Sooner or later someone will ask this queastion. I know the 5D has a somewhat larger sensor than the D200 and there are some differences, But is the quality difference worth 1500 more. I have read that in reality the sensor difference is not enough to justify the price for the Canon 5D. Here is what I think Canon will do They will come out with a upgrade model from the 20D to compete with the D200. Now tell me what you all think. In all honesty many people will be looking at the price difference to justify the purchase. I know the Canon 5D has a full frame sensor and the D200 does not so that may make the difference, but my guess is Nikon sales on the D200 will succeed solely because of the price vs the higher price of the 5D. I think it will be interesting to see what happens here. One other factor of course is many already have a set of Canon lens. Monte Johnson.
I think you are asking the wrong questions. I have pretty well decided to shell out three grand for a 5D. My reasons for favoring it are quite simple. First of all I have a collection of Canon EF mount lenses that originally cost in total several times more than the price of the 5D, and those lenses function as they were designed originally for 35mm film, just the same used with the 5D's full frame sensor. But the clincher is after using quite a number of different makes of digital SLR's with the smaller sensor size from the earliest Kodak/Nikon hybrids to the Nikon D-100, Canon 20D, Minolta D7, Sigma SD-10, Epson RD-1, even the Olympus E-20 which was a great design, the 5D has a far superior viewfinder system, brighter, easier to see the corners of the image, and I am able to use it effectively with a macro with manual focus, Etc., Etc., Etc!!!! For me its as much or more what I can do with the camera well, than what the camera does once the shutter is released. My only hesitation is the question will I have enough free, fun time to go out and shoot with it to justify the investment.
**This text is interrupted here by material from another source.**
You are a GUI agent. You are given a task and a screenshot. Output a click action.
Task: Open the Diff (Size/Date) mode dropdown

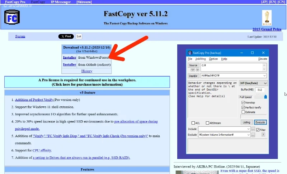[x=253, y=83]
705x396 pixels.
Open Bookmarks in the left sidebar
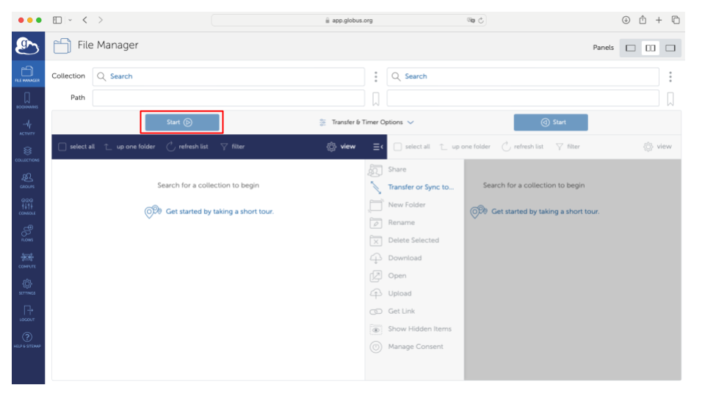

I think that is a good answer to this question. Not using either Nikon or Canon I have nothing from experience to add. I know myself when looking at a purchase many factors need be considered for the value of your dollar spent. crop factor of the lens is a important one. As far as finding time to enjoy your investment, well life is short so you better get to it. Thanks for your informative comment on this subject. Monte Johnson.
I've already enjoyed my allotted 3 score and 10, so am on borrowed time<S>.
The sensor size of the Nikon D200 is a major cost advantage. Nikon has said that they will not introduce full-size sensor dSLRs in the near future because of cost. The theoretical technical advantages of full-size sensors may be too small for most people, including professionals, to notice; Nikon very clearly thinks so. The D200 sets a new price-performance point for dSLRs. As for which camera is a better buy, it depends. Right now I would expect that for many people who do not own Nikon or Canon cameras and lenses the large difference in price between the two cameras to be a big issue. Of course there are many with personal preferences for a particular brand and/or have lenses to go with only one brand.
It is very encouraging to see how prices drop and performance increases for dSLRs. Regardless of brand preference, this is good news for photographers.
For a long time I lost interest in digital. In the last year I see hope. I feel the D200 is a step in the right direction for common folks who do not shoot professionaly but want a good camera. From what I read I think you will see a market for it. In the next couple years I believe the density range for digital will be closer to film. Thats what I am waiting for. Might be by then I will have enough money to invest in one. I love film but when the price and quality is there I will change. Monte Johnson.